Merci, c'est donc bien ce que je pensais, juste une histoire de saisie  :tired: 
Bon, maintenant je suis devant une page écrite en jsaipaquoi, à mon avis je suis parti pour m'amuser avec cette saloperie vu que je bite que dalle en prog.

----------


## Memory

Bon, ba j'ai fini la grille mais je ne trouve pas comment la valider, j'ai testé plusieurs remplissage, mais rien y fait ^^  ::'(:

----------


## TheProjectHate

Hop c'est bon, je viens de sauver le monde  :Cigare:

----------


## Mizaru

Je suis arrivé au bout, mais j'ai moins de 25 messages sur le forum..

----------


## Frypolar

> Je suis arrivé au bout, mais j'ai moins de 25 messages sur le forum..


Normalement tu peux quand même t’inscrire.

----------


## Calys

> Je suis arrivé au bout, mais j'ai moins de 25 messages sur le forum..

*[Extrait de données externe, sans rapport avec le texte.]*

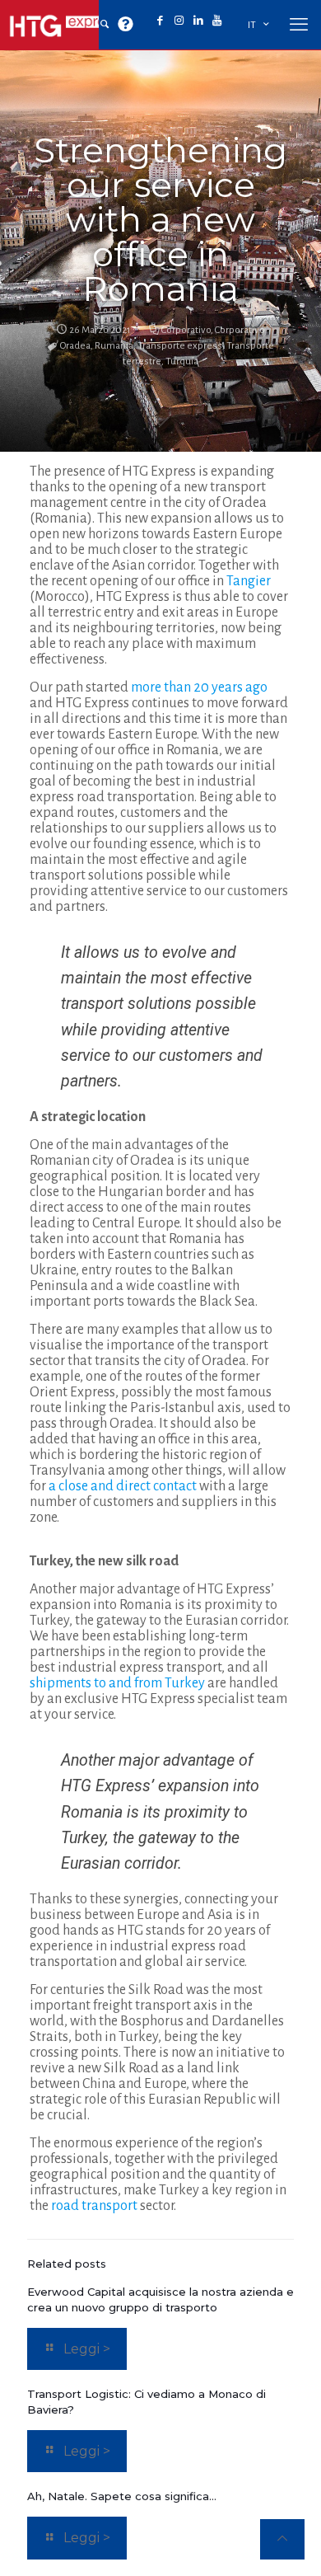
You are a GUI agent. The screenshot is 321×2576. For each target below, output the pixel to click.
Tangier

> Les canards qui ont réussi à arriver au bout peuvent s'inscrire sans problème, même s'ils n'ont pas assez d'ancienneté ou de messages


EDIT : grillé par Frypolar  ::P:

----------


## Mizaru

Effectivement, je rentrais un mauvais identifiant.. merci  :;): 

Chouette jeu de piste btw

----------


## Memory

J'ai la clé, la lettre, des trous mais mon cerveau comprend pas ! J'ai l'air d un con devant mon écran xD

----------


## Darkath

> J'ai la clé, la lettre, des trous mais mon cerveau comprend pas ! J'ai l'air d un con devant mon écran xD


Tu peux utiliser une imprimante si t'es old school 

Spoiler Alert! 


ou un programme type paint.net ou gimp si t'es malin  ::P:

----------


## whiterabbit

Il faut que tu trouves un moyen de superposer les deux  ::): 

Edit : too slow  :^_^:

----------


## Memory

C 'est déjà imprimé  ::P: 

[on se moque pas, ein! ]

----------


## Jikob

_Edit : Oubliez moi j'ai pas compris la question.
_

J'en suis aussi au fatidique terminal. Il porte bien son nom. Il va me terminer.

----------


## Flappie

Bon, j'ai trouvé 

Spoiler Alert! 


la console

, mais je ne sais pas quoi faire de l'indice. Je suppose que ce sera plus dur par la suite. Je rends l'antenne.  :Emo:  En tout cas, j'ai bien trippé ! Merci.

@Jikob: coupain !  ::):

----------


## Mikado77

Vraiment, après maintes tentatives de brute force en  code césar (forum ?),  pas moyen d'obtenir quoi que ce soit avec "Scare surveille le forum"... 
Les indices sur De Vinci m'ont mis sur la piste d'un code, mais je suis coincé ici, de l'aide ?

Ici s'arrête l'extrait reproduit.